During another night of severe Russian shelling, Zelensky provided no specifics on how the negotiating stances of Kyiv and Moscow had narrowed, just saying that continued talks with Moscow were “difficult.”
However, Zelensky and his associates have been downplaying Ukraine’s prospects of joining NATO, which Russia regards as a provocation. Instead, Kyiv has hinted that alternate “security guarantees” would be a better choice.
“All wars end in agreements . . . As I am told, the positions in the negotiations sound more realistic,” Zelensky said in a video address. “However, time is still needed for the decisions to be in Ukraine’s interests.”
In response to Ukraine’s desire to join Nato, Zelensky said on Tuesday that he “acknowledged” that membership was not possible. “It’s understood that Ukraine is not a member of Nato. We understand this,” he said. “For years we have been hearing about so-called open doors. But we have also now heard that we cannot go there.”

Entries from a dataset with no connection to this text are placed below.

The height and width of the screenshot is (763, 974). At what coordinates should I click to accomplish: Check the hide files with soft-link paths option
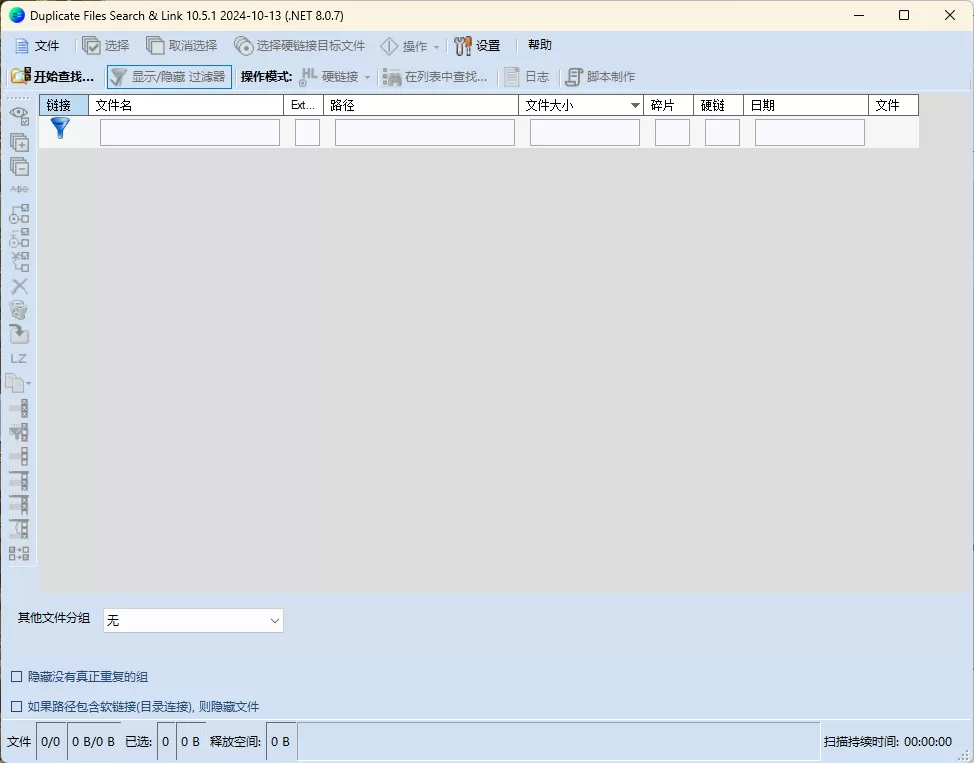[x=17, y=706]
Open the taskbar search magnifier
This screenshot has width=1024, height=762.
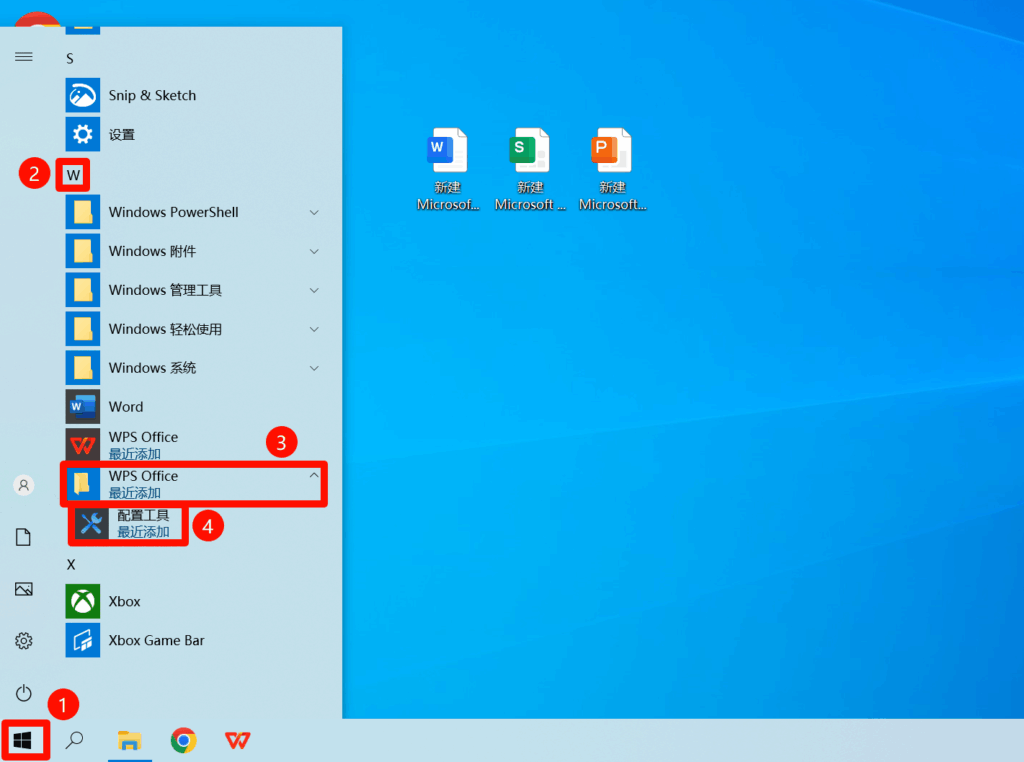tap(74, 740)
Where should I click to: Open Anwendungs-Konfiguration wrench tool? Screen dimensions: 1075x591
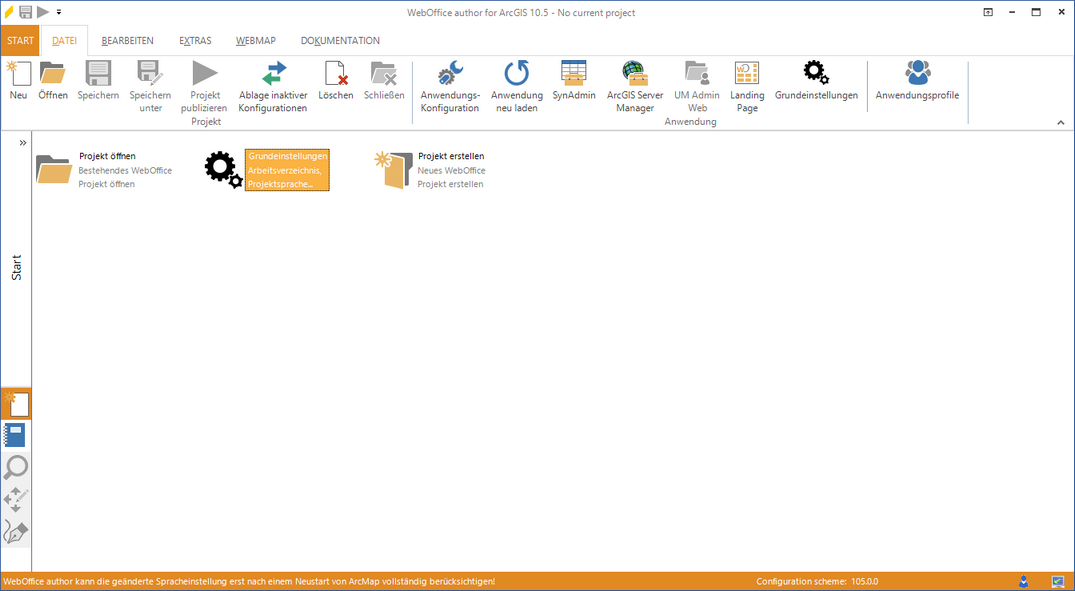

Lavrov praised Zelensky’s “realistic assessment” of the negotiations, adding that Russian negotiators were cautiously hopeful as well. “The negotiations are difficult for obvious reasons,” Lavrov remarked in a broadcast with the RBC news channel. “But nonetheless there is a certain hope for reaching a compromise.”
Moscow has demanded that Kyiv publicly abandon its constitutionally mandated desire to join Nato, as well as recognize the independence of two pro-Russian separatist statelets in Ukraine’s east and Russian sovereignty over Crimea, which it acquired in 2014.
On Wednesday, the Kremlin suggested Austria and Sweden as possible precedents for Ukrainian neutrality. Such strategies would enable Ukraine to keep its armed forces while limiting its capacity to enter military alliances like NATO or host foreign military bases on its soil.
“This option is really being discussed now, and is one that can be considered neutral,” said Putin’s spokesperson Dmitry Peskov.